Emmanuel Chastellière naît en 1981 à Aubenas (en Ardèche) et s’intéresse très jeune aux littératures de l’imaginaire. Il étudie l’Histoire et se lance dans l’aventure Fantasy en 2000 avec Elbakin.net : j’ai l’impression de suivre ce site depuis ses débuts sans connaître les noms de ses créateurs. D’ailleurs je pense avoir découvert Emmanuel Chastellière en tant que traducteur (La chute de la Maison aux Flèches d’Argent d’Aliette de Bodard) avant de le découvrir en tant qu’auteur car c’est cette traduction qui m’a donné envie de le lire. Plus d’infos sur son site et son blog Un mot après l’autre ainsi que sur sa page FB et la page FB de Célestopol.
Vous vous rappelez que j’avais lu et aimé Célestopol (en libretto parce que je ne l’avais pas trouvé aux éditions de l’instant…). Eh bien, voilà, je me lance enfin dans Célestopol 1922 ! Comme pour chaque recueil de nouvelles que je lis, j’aime bien faire un topo et donner un ou deux extraits de chaque nouvelle avant de donner mon avis général sur le livre (le billet est donc un peu long).
Toungouska – Janvier 1922. Ça commence bien puisqu’Arnrún et Wojtek (mes personnages préférés de Célestopol) sont de retour mais… une petite faute page 10 : « Wojtek préféra ne pas rien dire », ne rien dire, c’est mieux (j’espère qu’il n’y aura pas d’autres fautes, vous savez que je n’aime pas ça…). Je rappelle qu’Arnrún est une mercenaire islandaise et Wojtek un ancien soldat dans un corps d’ours qui parle. Ils sont tous deux envoyés en Sibérie (sur Terre donc) par le duc Nikolaï, ‘le prince de la Lune’, car il y a eu un accident en 1908 et une partie de la forêt avait brûlé.
Mon rossignol – On retourne à Célestopol sur la Lune. Alissa une ouvrière qui voudrait faire avancer les droits sociaux et Milan, un député au Parlement, se revoient après huit ans. Mais il n’est pas sûr d’être réélu et de pouvoir faire quelque chose pour elle et ses camarades. D’autant plus que, sur Terre, en Russie, l’impératrice Glorianna a fait passer « par les armes un certain Lénine et ses comparses, après des mois de remous et une prétendue tentative d’assassinat. » (p. 37). Mais la politique n’est pas une tendre amie… Et si Milan la trahissait de la même façon qu’à la fin de leurs études ?

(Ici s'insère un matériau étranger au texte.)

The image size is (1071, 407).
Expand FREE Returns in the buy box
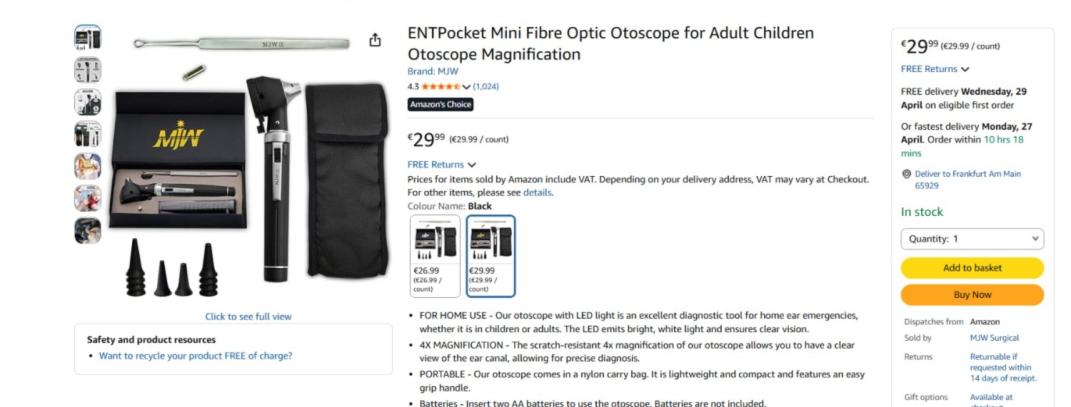point(935,69)
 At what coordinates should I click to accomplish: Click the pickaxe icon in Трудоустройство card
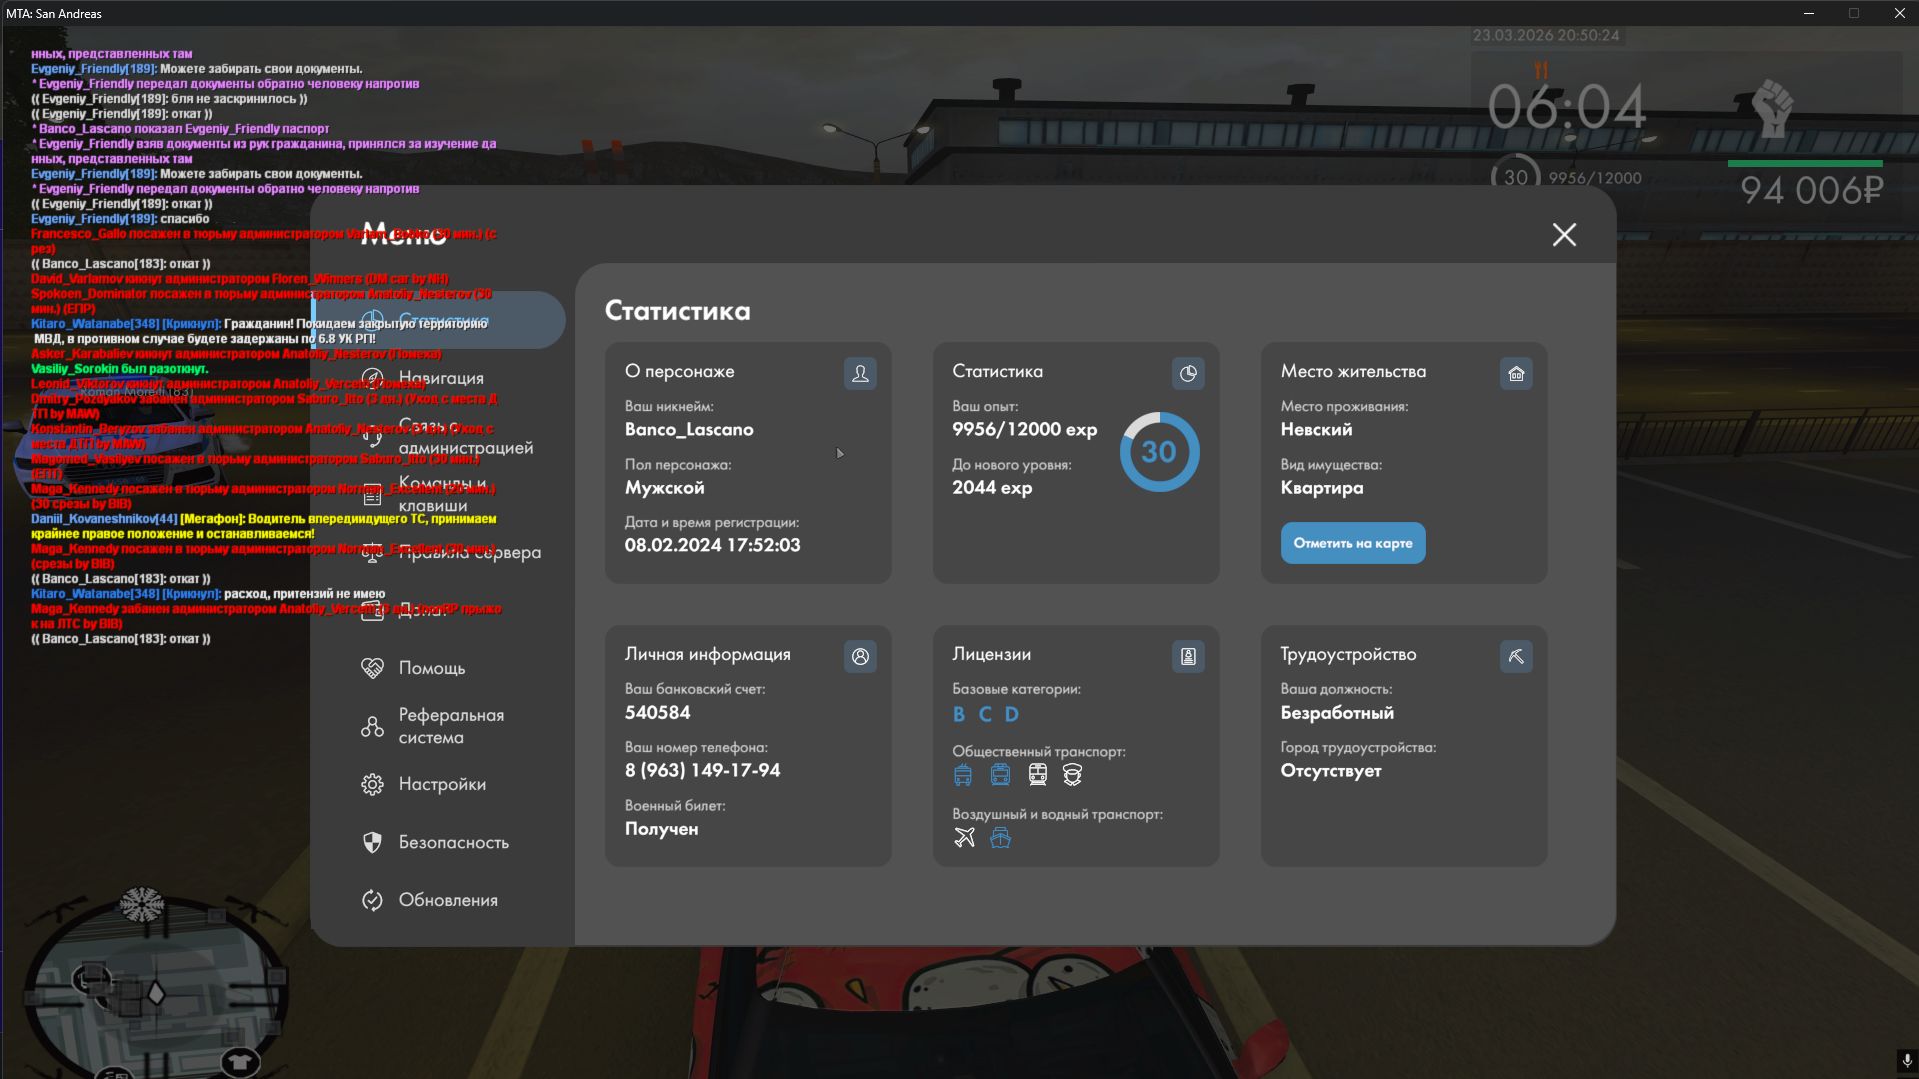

Sur la glace – Pour un gala de patinage au Grand Palais de Céléstopol, le duc Nikolaï invite Victor un grand patineur (et son épouse Colette) mis aux bans de la société par l’impératrice Glorianna. C’est Ajax le majordome automate de Nikolaï qui accompagne partout Victor et, en l’observant s’entraîner sur un étang gelé loin des yeux, il comprend ce qu’a vécu le patineur. Quand le sport et la politique ne font pas bon ménage…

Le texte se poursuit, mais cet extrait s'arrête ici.